“Driving The Beat Road” – Jeff Weiss‘ recent detailed (and profusely illustrated ) survey, in The Washington Post, “in search of surviving members of the Beat Generation“, is another (well, we keep using this term, but it’s true) – “must-read”.
Weiss recounts the circumstances and the details of his interviews (conducted earlier this year) with Lawrence Ferlinghetti, Michael McClure, Diane di Prima, the novelist Herb Gold (“Gold would be the first to tell you that’s he’s not a Beat, but his legacy and historical context remain inextricable from his more well-branded peers”), and, in conclusion, an interview with a maddeningly-elusive-but-finally-sympatico, Gary Snyder.
Alongside the interviews and profile, there’s a video, by Erin Patrick O’Connor, featuring Ferlinghetti and Di Prima. (see above)

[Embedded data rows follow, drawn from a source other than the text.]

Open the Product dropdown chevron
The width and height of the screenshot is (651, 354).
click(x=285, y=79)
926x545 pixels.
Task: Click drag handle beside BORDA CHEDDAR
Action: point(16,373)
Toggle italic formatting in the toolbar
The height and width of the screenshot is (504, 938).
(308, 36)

Some of the highlights (from Weiss’ text):
Ferlinghetti – “There wouldn’t have been a Beat Generation without Allen Ginsberg. There would have been certain writers along the landscape but no organized movement,….As soon as he arrived in every city, he’d call up the papers and say, ‘This is Allen Ginsberg, I just arrived in town.’ Then he’d bring all his friends that he wanted to get published.”
“It’s all going to be underwater in 100 years or maybe even 50,” he says when asked what he sees for San Francisco, the beloved adopted city that partially betrayed him. “The Embarcadero is one of the greatest esplanades in the world. On the weekends, thousands of people strut up and down like it’s the Ramblas in Barcelona. But it’ll all be underwater.”
Michael McClure (on his collaboration with Ray Manzarek) – “I wanted to keep alive the understanding of the environment, consciousness and inspiration that started with our bio-romantic early poems at the Six Gallery reading,”…”What the Six Gallery really did was show us that there was an audience out there that really wanted to hear poetry off the page..”
(and on his first meeting with Jim Morrison) – “I hated him at first. I thought, ‘Who is this guy with leather pants and long hair?’ ” McClure says and laughs. “But we eventually started talking about poetry and drinking. I don’t think there was a better poet in America at Jim’s age.”
(Weiss: “So I ask him the only question left to ask: What are we supposed to do?)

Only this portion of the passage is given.